## [Dataset extract]
-- Start --

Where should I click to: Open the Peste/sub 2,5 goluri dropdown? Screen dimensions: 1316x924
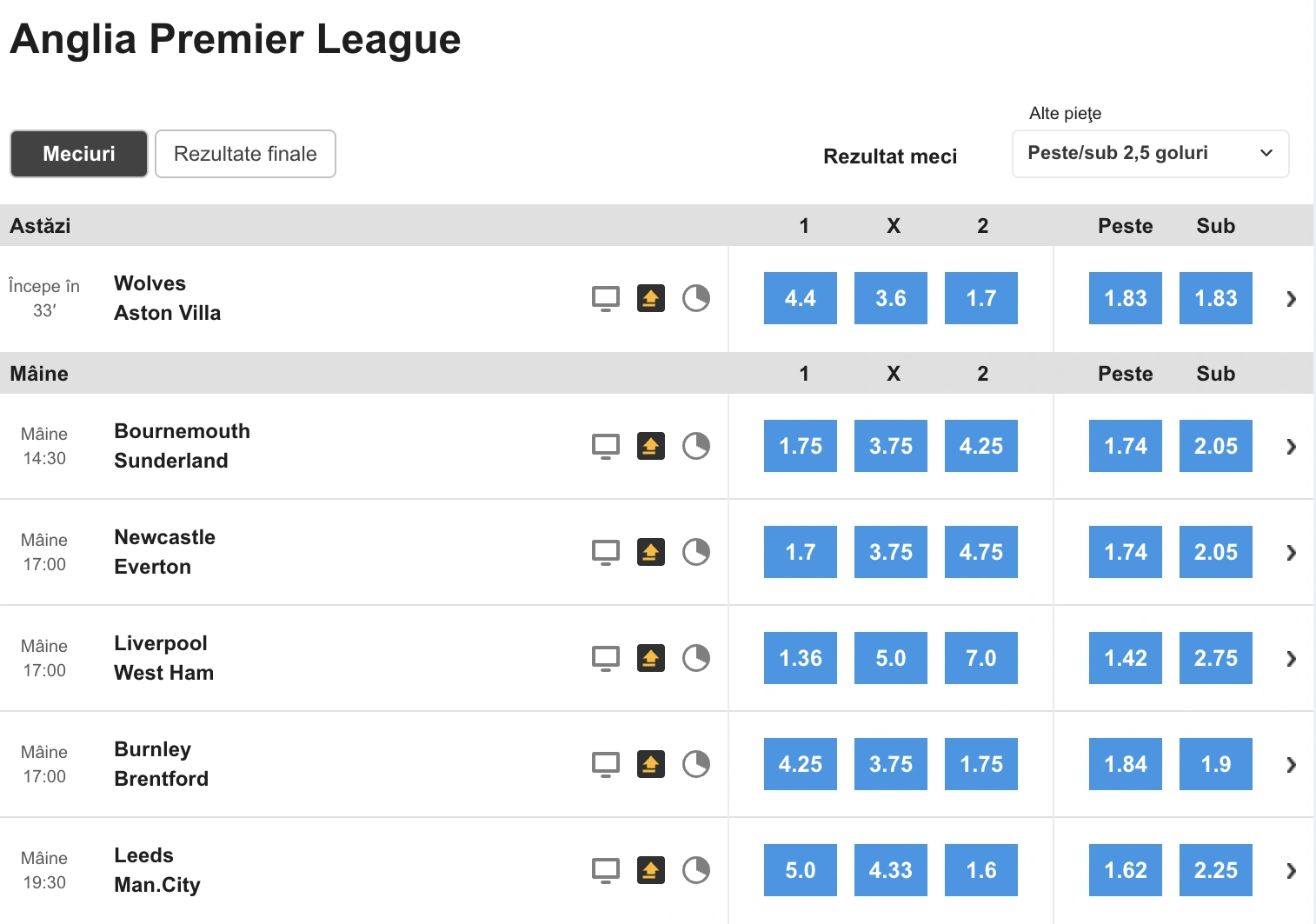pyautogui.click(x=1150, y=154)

-- End --
-- Start --

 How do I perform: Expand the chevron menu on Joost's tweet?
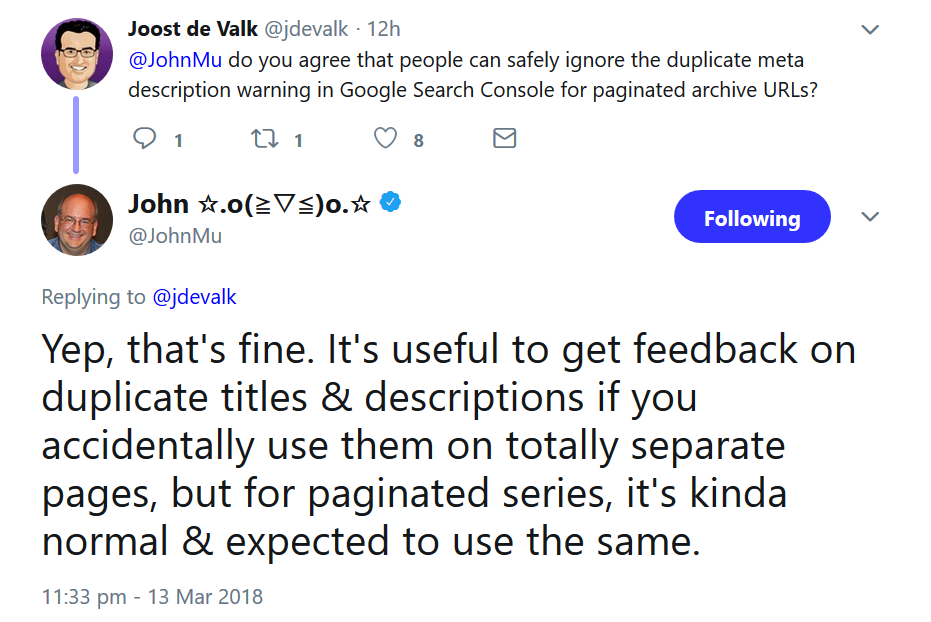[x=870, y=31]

-- End --
-- Start --

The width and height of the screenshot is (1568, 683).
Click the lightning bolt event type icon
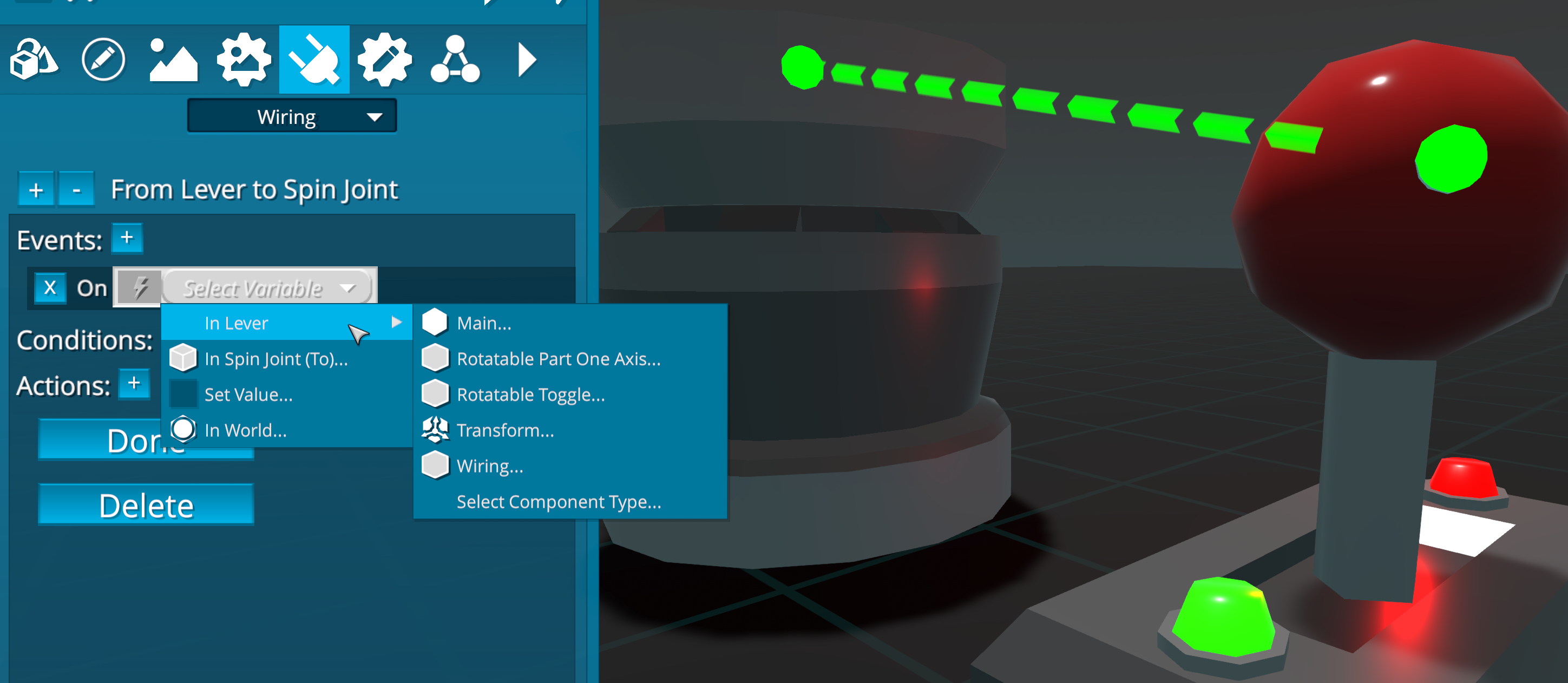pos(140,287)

-- End --

Lay out as a JSON list of strings, one per line and with blank lines omitted, the part of the data that opens with the line containing "The width and" and closes with the line containing "pos(140,287)". Leave the pictures out of the answer.

[
  "The width and height of the screenshot is (1568, 683).",
  "Click the lightning bolt event type icon",
  "pos(140,287)"
]